Federal officials acknowledge the challenge is to attract more managed care plans and entice others to remain in some areas, particularly rural communities. Federal health officials are proposing that Congress increase reimbursements by 6.2 percent.
In 1999, Congress increased reimbursements from 3 percent to 5 percent in some rural areas. HMOs complained that the reimbursements didn’t keep pace with rising health costs.
“These guys have been capped at 2 percent growth rate for a number of years,” said Michael O’Grady, former senior research director at the Center for Health Affairs at Project HOPE, a health care think tank in Bethesda, Md. “Do they have something there? Sure. Both sides have their points.”
Still, O’Grady said, “We have to see how much money is on the table. There is only so much money.”
With adequate federal reimbursements, Ignagni said, managed care plans would remain in the program, which she called effective. The American Association of Health Plans is calling for an additional $1 billion a year.
“There isn’t a problem in the delivery. There isn’t a problem in the model. There isn’t a problem in satisfaction,” Ignagni said. “There is only a problem in the funding formula. And we know we can fix that.”
The administration recently contracted with 35 private plans, called PPOs, to offer seniors health insurance that allows them to go to other doctors within a network. Several are in New York, including Queens, but none are in Suffolk and Nassau counties.
But consumer advocates and physicians say those private plans aren’t very effective and emphasize there are more pressing issues, particularly restoring funding to doctors who treat Medicare patients. Some have stopped taking Medicare patients. “What we need to do is take care of the traditional program where we get the most value,” McCanne said.
The Bush administration, which has yet to outline specifics on its Medicare prescription drug plan, has tried to downplay concerns about his proposal in recent days. Already the plan has drawn fire from Democrats and key Republicans who worry that seniors who don’t enroll in private health plans will not have drug coverage.
Sen.
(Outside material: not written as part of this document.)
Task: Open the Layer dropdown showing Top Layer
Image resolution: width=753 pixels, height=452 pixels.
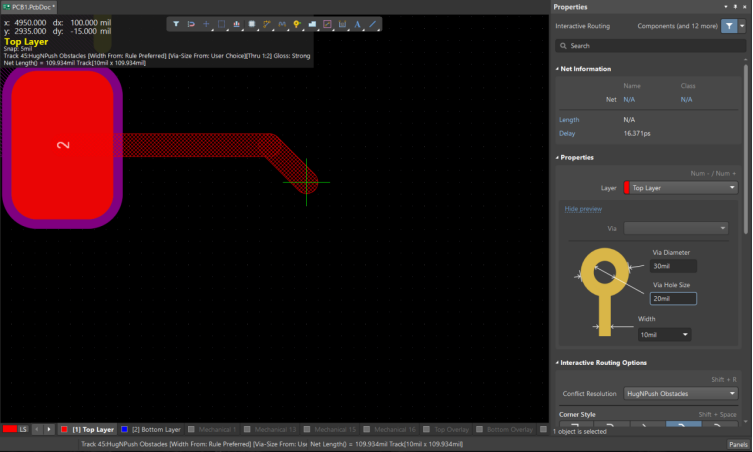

Olympia Snowe (R-Maine), a moderate, said predicating prescription drugs on whether a beneficiary enrolled in a private health plan would exclude too many people, especially those in rural states like Maine where there are no managed care plans serving Medicare patients.
“It makes me very nervous,” Paulson, of the Medicare Advocacy Project, said of Bush’s plan. “Folks have become skittish about relying on the [private] plans … It hasn’t worked so far.”
Staff writer Anne Q. Hoy contributed to this story.